The Conference Board, December 2009, Pages: 44

Foreign Exchange Management: Creating Value through Better Decision Making gauges the impact of the financial crisis on FX management practices. The report finds that applied foreign exchange management practices have shown remarkable resilience through the recent turbulence in global financial markets, and that most firms have left their related processes unchanged.

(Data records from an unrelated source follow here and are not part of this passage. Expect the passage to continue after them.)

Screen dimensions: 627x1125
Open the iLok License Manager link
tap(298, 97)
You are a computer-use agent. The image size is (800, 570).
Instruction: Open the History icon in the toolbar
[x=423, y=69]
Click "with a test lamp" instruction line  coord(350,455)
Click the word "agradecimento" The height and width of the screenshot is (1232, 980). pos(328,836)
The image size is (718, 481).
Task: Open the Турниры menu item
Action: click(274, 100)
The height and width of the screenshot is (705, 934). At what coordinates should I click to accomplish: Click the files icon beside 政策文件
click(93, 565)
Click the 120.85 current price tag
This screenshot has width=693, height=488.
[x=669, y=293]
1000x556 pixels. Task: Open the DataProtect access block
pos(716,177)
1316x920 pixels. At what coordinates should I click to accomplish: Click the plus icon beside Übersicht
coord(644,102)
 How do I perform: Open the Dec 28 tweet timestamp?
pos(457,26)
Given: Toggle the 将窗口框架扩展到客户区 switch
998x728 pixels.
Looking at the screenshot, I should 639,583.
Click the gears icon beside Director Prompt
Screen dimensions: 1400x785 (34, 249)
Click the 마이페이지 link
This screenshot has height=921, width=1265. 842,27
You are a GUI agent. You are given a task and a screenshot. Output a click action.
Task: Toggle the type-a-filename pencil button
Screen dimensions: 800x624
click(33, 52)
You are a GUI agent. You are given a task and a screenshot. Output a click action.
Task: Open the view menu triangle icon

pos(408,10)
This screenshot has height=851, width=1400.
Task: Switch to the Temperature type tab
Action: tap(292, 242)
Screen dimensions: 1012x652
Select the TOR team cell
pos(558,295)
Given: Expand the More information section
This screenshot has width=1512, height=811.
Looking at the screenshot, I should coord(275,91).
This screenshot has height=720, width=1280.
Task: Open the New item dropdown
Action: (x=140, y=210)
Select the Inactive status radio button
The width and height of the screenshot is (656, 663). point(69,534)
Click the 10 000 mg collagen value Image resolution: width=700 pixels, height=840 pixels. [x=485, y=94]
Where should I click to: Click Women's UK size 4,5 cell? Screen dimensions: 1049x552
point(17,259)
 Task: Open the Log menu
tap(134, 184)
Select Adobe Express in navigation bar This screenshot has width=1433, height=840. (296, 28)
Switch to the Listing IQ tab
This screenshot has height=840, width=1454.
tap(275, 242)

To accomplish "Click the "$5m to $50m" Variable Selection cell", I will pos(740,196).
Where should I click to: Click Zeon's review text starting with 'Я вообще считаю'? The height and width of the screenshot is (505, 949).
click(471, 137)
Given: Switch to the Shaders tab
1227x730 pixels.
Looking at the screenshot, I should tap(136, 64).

The findings of the 2008 global survey on foreign exchange management were ready to be published just when the current financial crisis started. Since then, economies around the world, and global financial markets in particular, have experienced turbulence of historic dimensions. Foreign exchange markets have shown levels of volatility not seen for many years. Deleveraging of private household and financial sector asset portfolios triggered the unwinding of massive carry trades between currencies, as investors ran for the exits and looked for safe havens. Expansionary monetary and fiscal policies and economic stimulus packages aimed at stemming the tidal waves of falling demand and manufacturing output, financial rescue packages for investment banks and insurance companies on the verge of bankruptcy whose default was deemed a “systemic risk” for both the banking sector and the real economy at large all, directly or indirectly, triggered the highly erratic behavior of foreign exchange rates during this turbulent period.

In this shifting environment, the analyst felt it prudent to validate the key findings of its 2008 survey. We did this early in 2009 in the form of a pulse survey of a limited sample of multinational corporations. The results of this pulse survey indicate that, while companies have indeed been exposed to higher levels of foreign exchange volatility, and hence greater business risk, their applied foreign exchange management practices seem to have weathered the storm quite well and have proven to be remarkably resilient. Based on these findings, the conclusion is that the pre-crisis results of the 2008 global survey retain their relevance today.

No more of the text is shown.